Beijing, China (LifeNews.com) — A Chinese official says fines are not enough when it comes to forcing its citizens to comply with the nation’s policy that couples can have only one child. A province in the Asian nation will begin shaming offenders by publicizing their names in the media and criticizing them for violating the laws.

Zhang Wenbiao, head of the family planning commission in Zhejiang province, announced the new policy Wednesday to expose the names of violators in a few cases.

Those who violate the one-child law can be fined as much as $6,000 but the amount has not deterred wealthier Chinese from flouting the policy.

Zhang says the policy has made a grater impact on poor couples, who resent that the rich get around the law. A survey published in the Communist Party daily China Youth Daily found that 68 percent of those polled found the situation unfair.

As a result, Zhang will begin publishing the names of those who have gotten around the law in an effort to shame them into obedience.

The one-child policy has come under international criticism because it has resulted in forced abortions and sterilizations and family planning officials have frequently jailed offenders and their families and used harassment and job threats to achieve population goals.

The nation has jailed Chen Guangcheng, a blind attorney who brought worldwide exposure to a campaign in the eastern city of Linyi that resulted in making more than 10,000 women undergo sterilizations and abortions.

The new policy comes at a time when China is seeing its male-female ratio worsening as its people use infanticide and sex-selection abortions to give birth to boy babies.

• **Problem description**: Retype the news article on China's one-child policy in full, word for word. The listing after this article comes from a separate source.

• **Provided material**:

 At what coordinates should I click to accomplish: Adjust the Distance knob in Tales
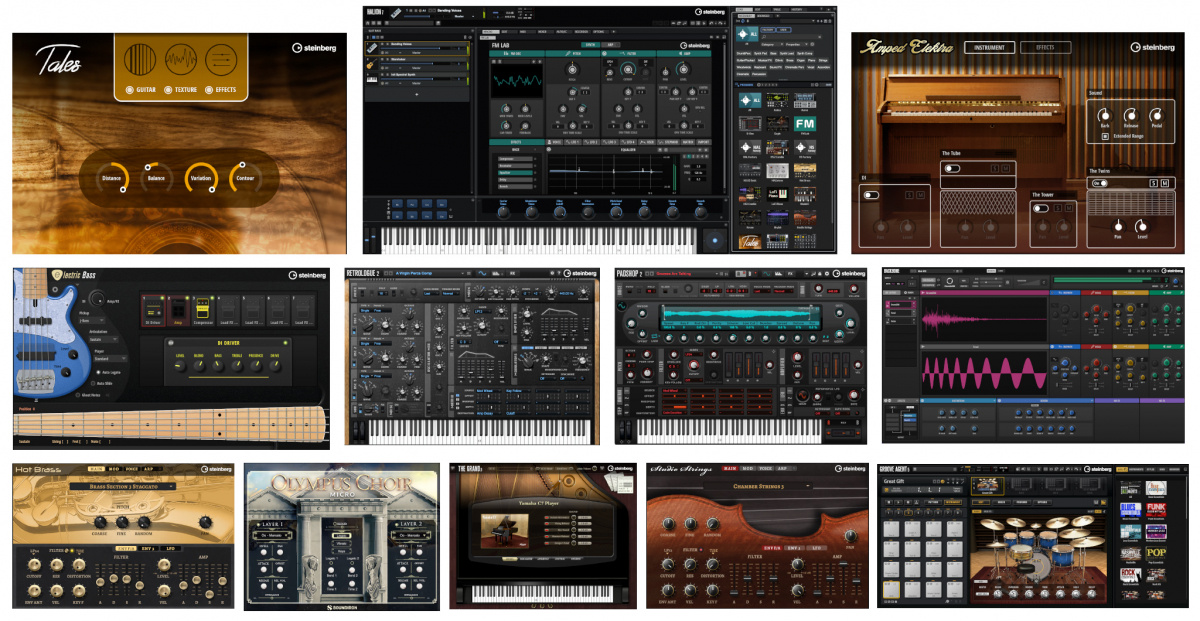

• **Finished task**:
Beijing, China (LifeNews.com) — A Chinese official says fines are not enough when it comes to forcing its citizens to comply with the nation’s policy that couples can have only one child. A province in the Asian nation will begin shaming offenders by publicizing their names in the media and criticizing them for violating the laws.

Zhang Wenbiao, head of the family planning commission in Zhejiang province, announced the new policy Wednesday to expose the names of violators in a few cases.

Those who violate the one-child law can be fined as much as $6,000 but the amount has not deterred wealthier Chinese from flouting the policy.

Zhang says the policy has made a grater impact on poor couples, who resent that the rich get around the law. A survey published in the Communist Party daily China Youth Daily found that 68 percent of those polled found the situation unfair.

As a result, Zhang will begin publishing the names of those who have gotten around the law in an effort to shame them into obedience.

The one-child policy has come under international criticism because it has resulted in forced abortions and sterilizations and family planning officials have frequently jailed offenders and their families and used harassment and job threats to achieve population goals.

The nation has jailed Chen Guangcheng, a blind attorney who brought worldwide exposure to a campaign in the eastern city of Linyi that resulted in making more than 10,000 women undergo sterilizations and abortions.

The new policy comes at a time when China is seeing its male-female ratio worsening as its people use infanticide and sex-selection abortions to give birth to boy babies.